Thursday, October 25, 2012

Other Amazing Places

We recently spent a week or so in the Reno area for a family reunion. We haven't been there for two years. It had been long enough that the powerful beauty of the Great Basin hit me like a reunion of it's own, a reunion with something overwhelming that I had somehow forgotten I was missing. I have a few photos to share. : )

Looking west in the Sierra Valley from Dyson Lane.    

 Shortly before I took the picture above, we met a mink strolling down the road. It doesn't look like it here, but the Sierra Valley has extensive wetlands.

Looking north from Dyson Lane.

Three Ferruginous Hawks were dog-fighting overhead at this spot.  A few years ago, I found my one and only flock of Lawrence's Goldfinches playing around this green gate.

Looking west on Dyson Lane.

Extracted records:
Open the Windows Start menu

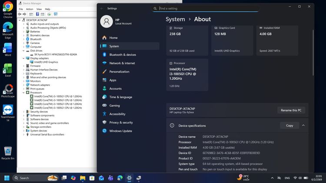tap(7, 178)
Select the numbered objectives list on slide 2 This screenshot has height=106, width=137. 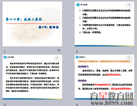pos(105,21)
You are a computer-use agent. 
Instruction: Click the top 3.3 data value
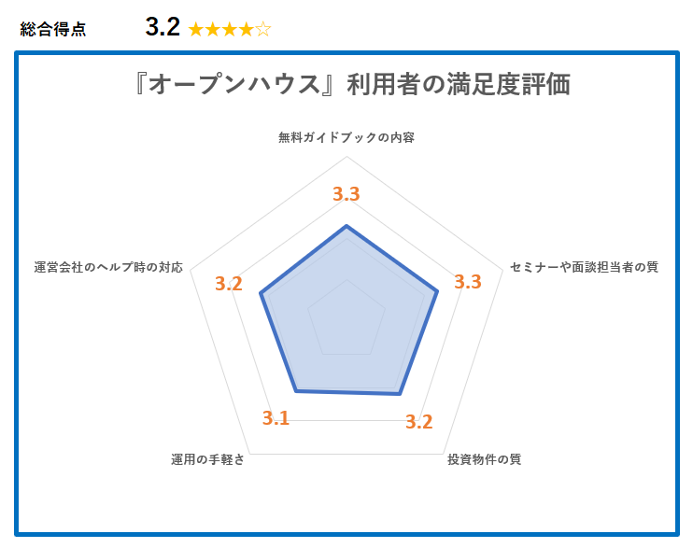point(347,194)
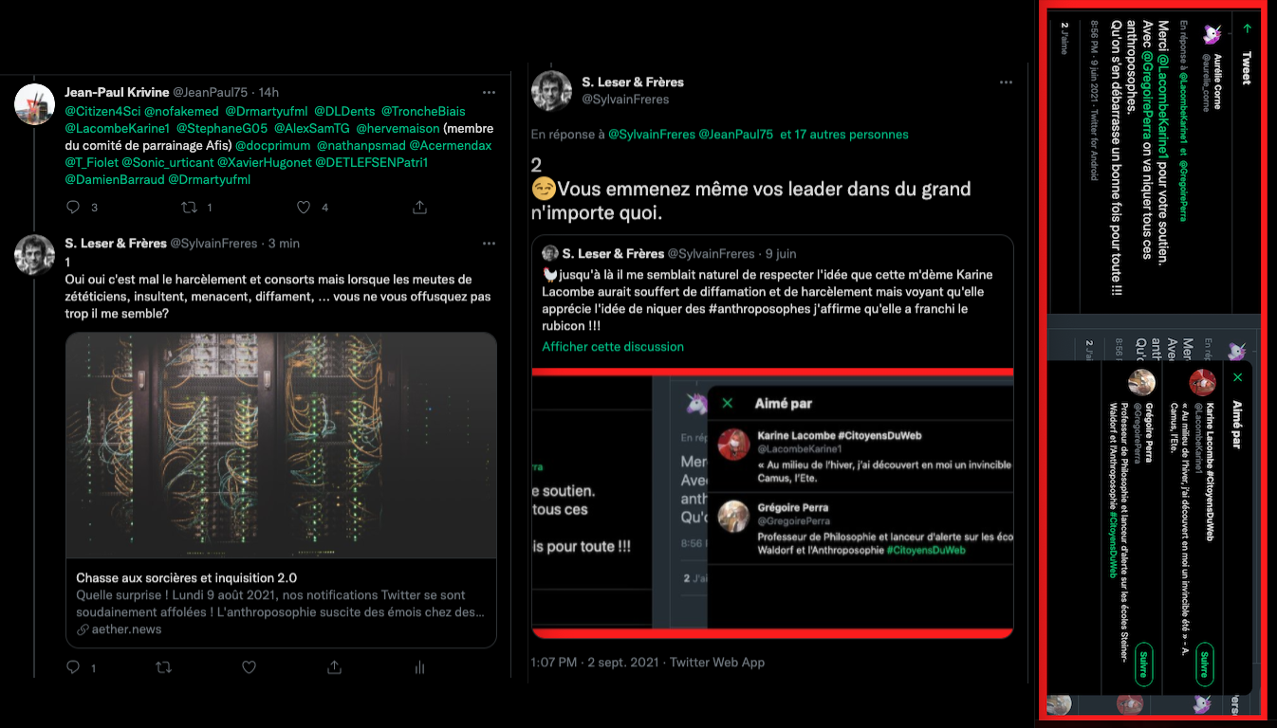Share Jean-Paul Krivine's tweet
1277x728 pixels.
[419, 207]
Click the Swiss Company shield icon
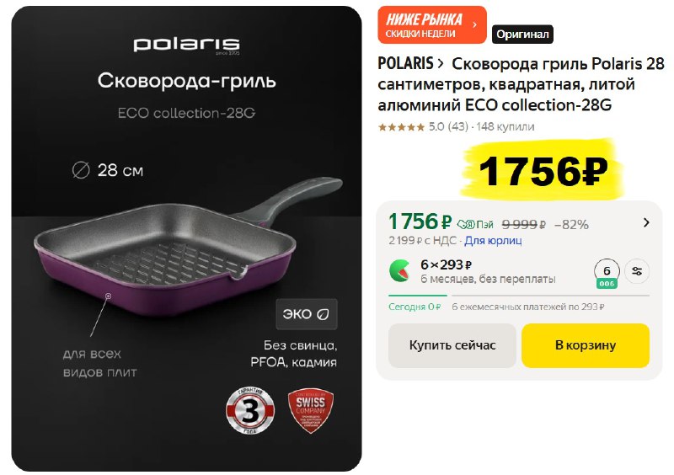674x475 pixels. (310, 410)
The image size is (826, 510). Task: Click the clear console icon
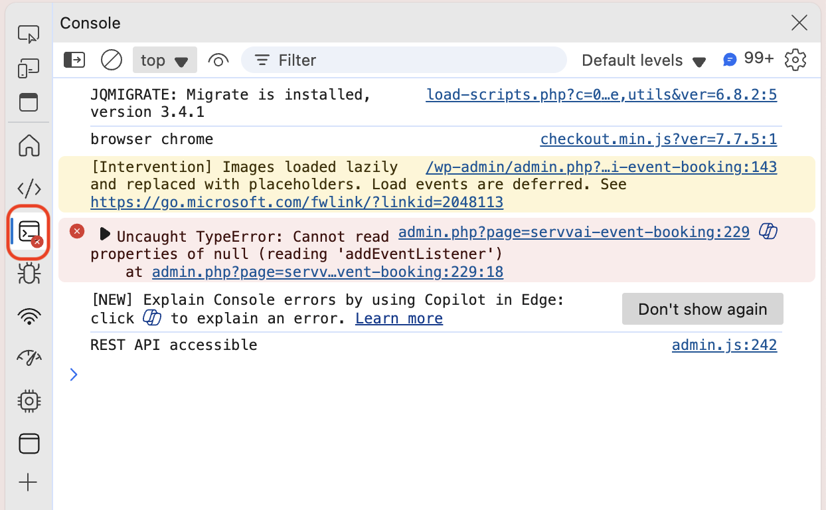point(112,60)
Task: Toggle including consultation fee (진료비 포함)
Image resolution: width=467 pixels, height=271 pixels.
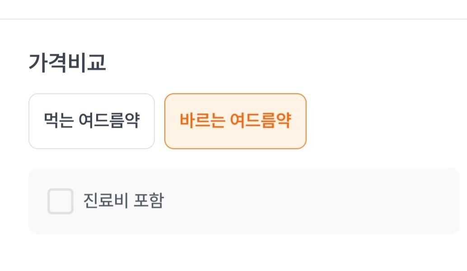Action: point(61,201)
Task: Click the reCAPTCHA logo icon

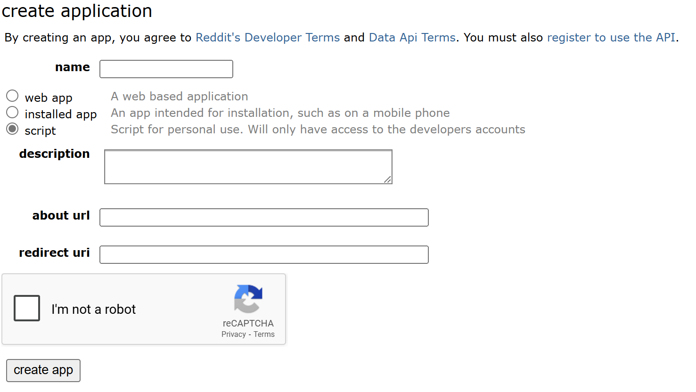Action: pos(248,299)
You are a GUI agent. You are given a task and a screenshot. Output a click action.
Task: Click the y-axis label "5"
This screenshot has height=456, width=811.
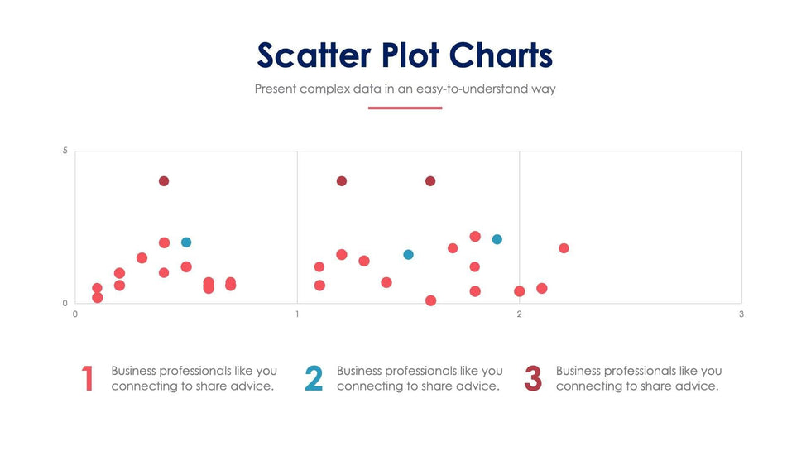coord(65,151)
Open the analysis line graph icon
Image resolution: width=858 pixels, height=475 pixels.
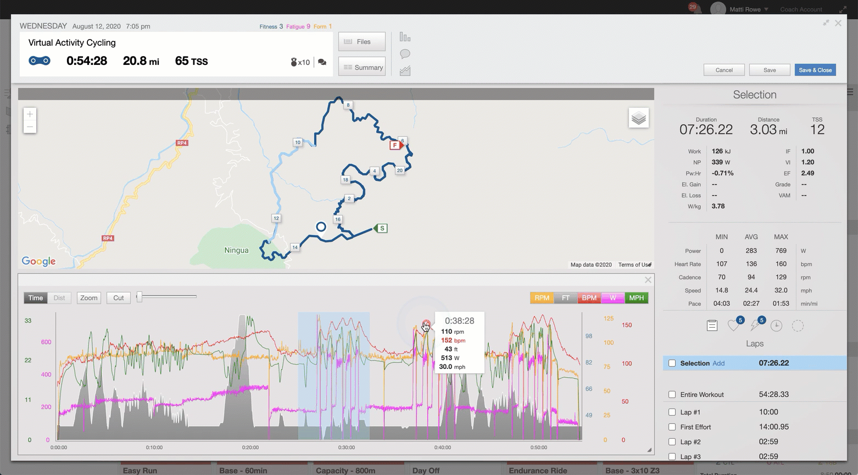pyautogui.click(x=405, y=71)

- **Tasks to carry out**
- a) In the blog post about the Reno area trip, what animal did the writer meet strolling down the road in the Sierra Valley?
- b) Repeat the passage of the blog post about the Reno area trip starting at "Other Amazing Places" and ending at "on Dyson Lane.".
- c) Summarize the blog post about the Reno area trip in two sentences.

- **Per-task outputs**
- a) A mink.

- b)
Other Amazing Places

We recently spent a week or so in the Reno area for a family reunion. We haven't been there for two years. It had been long enough that the powerful beauty of the Great Basin hit me like a reunion of it's own, a reunion with something overwhelming that I had somehow forgotten I was missing. I have a few photos to share. : )

Looking west in the Sierra Valley from Dyson Lane.    

 Shortly before I took the picture above, we met a mink strolling down the road. It doesn't look like it here, but the Sierra Valley has extensive wetlands.

Looking north from Dyson Lane.

Three Ferruginous Hawks were dog-fighting overhead at this spot.  A few years ago, I found my one and only flock of Lawrence's Goldfinches playing around this green gate.

Looking west on Dyson Lane.

- c) The writer spent about a week in the Reno area for a family reunion after two years away and felt the beauty of the Great Basin strike like a reunion of its own. Along Dyson Lane in the Sierra Valley, which has extensive wetlands, the writer met a mink on the road and watched three Ferruginous Hawks dog-fighting overhead, and recalls finding a flock of Lawrence's Goldfinches near a green gate there a few years earlier.